YOUR GOAL: Here are the records. Write out exactly the lines between the one holding "Given: Click the percent style icon" and the one holding "You are a computer-use", inclusive.

Pixel coordinate grounding data:
<<<<

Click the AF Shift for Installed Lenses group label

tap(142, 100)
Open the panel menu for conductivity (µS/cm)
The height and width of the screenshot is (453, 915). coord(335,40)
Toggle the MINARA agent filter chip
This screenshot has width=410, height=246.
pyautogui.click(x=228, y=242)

>>>>
<<<<

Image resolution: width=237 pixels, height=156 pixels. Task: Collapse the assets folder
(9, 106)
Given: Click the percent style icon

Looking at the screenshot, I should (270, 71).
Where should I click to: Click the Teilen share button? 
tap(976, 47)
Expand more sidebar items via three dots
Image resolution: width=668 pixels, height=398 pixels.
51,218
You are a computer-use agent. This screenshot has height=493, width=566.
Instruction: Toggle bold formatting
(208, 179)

>>>>

EXERCISE OUTPUT:
Given: Click the percent style icon

Looking at the screenshot, I should (270, 71).
Where should I click to: Click the Teilen share button? 
tap(976, 47)
Expand more sidebar items via three dots
Image resolution: width=668 pixels, height=398 pixels.
51,218
You are a computer-use agent. This screenshot has height=493, width=566.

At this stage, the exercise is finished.